#### Task prompt
Collect every line in the data below that contains the string "width", and list those lines in their original order.

=== Extracted material ===

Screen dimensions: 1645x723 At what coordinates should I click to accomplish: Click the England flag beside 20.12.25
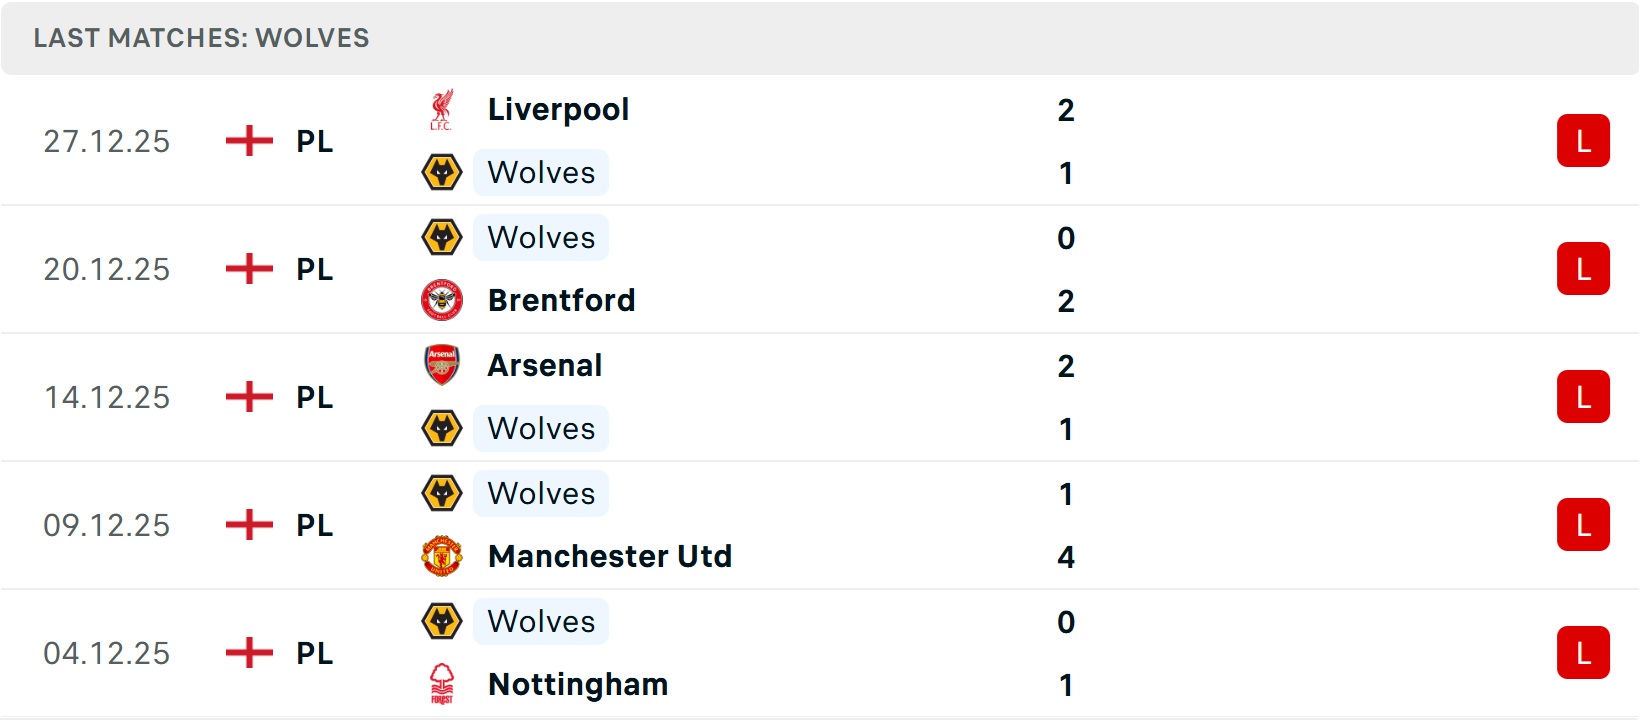tap(249, 269)
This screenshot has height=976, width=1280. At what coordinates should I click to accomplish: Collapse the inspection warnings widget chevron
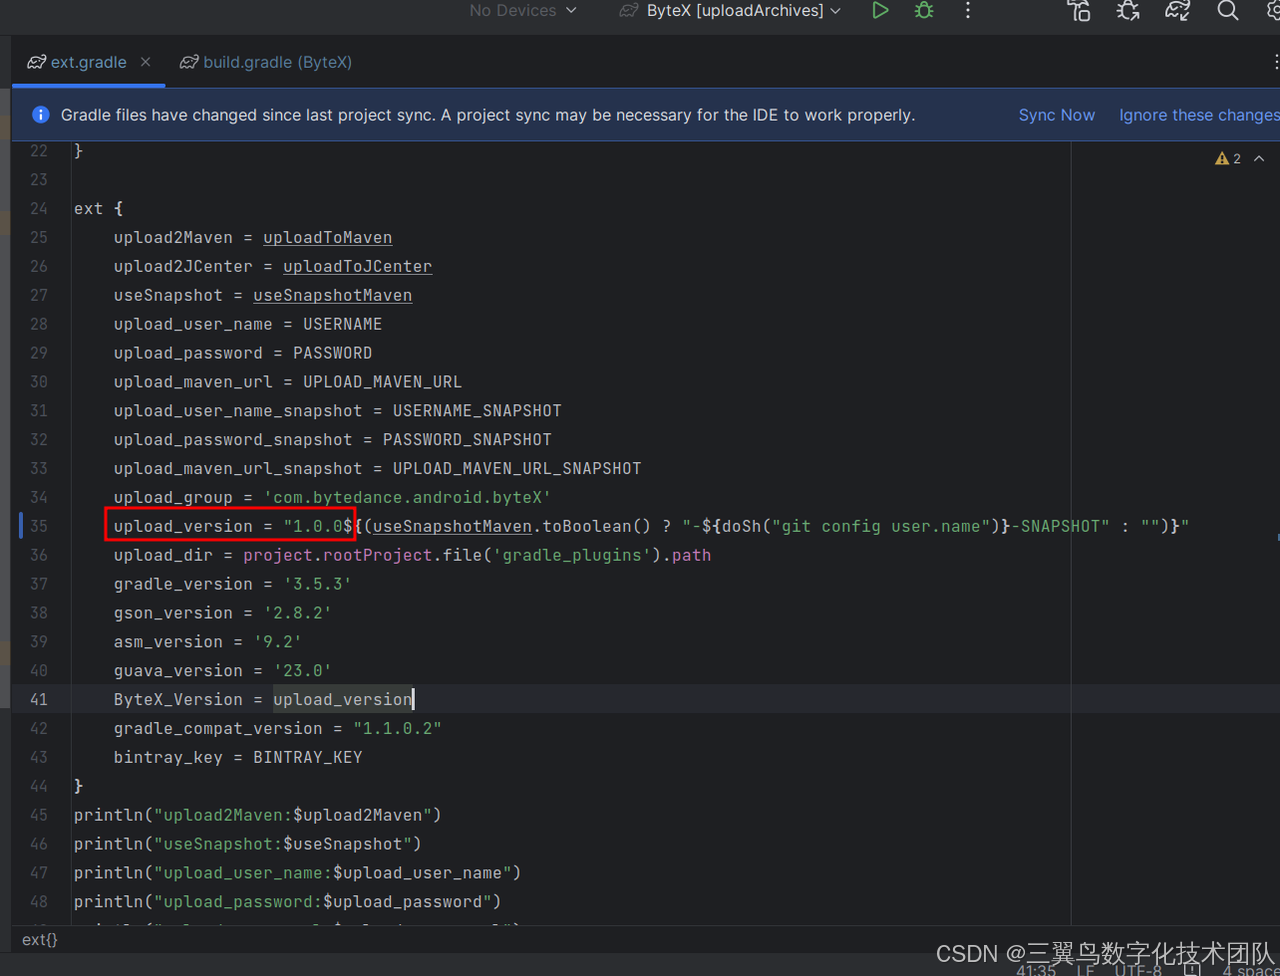[1259, 158]
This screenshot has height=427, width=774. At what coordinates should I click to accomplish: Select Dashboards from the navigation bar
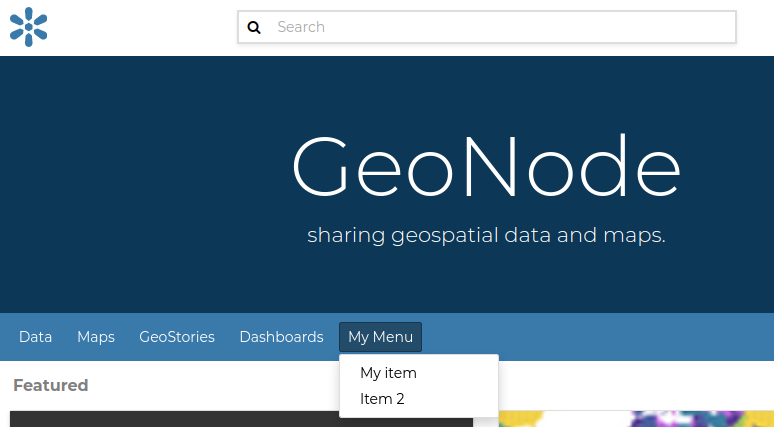(x=281, y=337)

===

#### Answer to this problem
This screenshot has height=976, width=1280. At what coordinates should I click to accomplish: Collapse the inspection warnings widget chevron
This screenshot has height=427, width=774. At what coordinates should I click to accomplish: Select Dashboards from the navigation bar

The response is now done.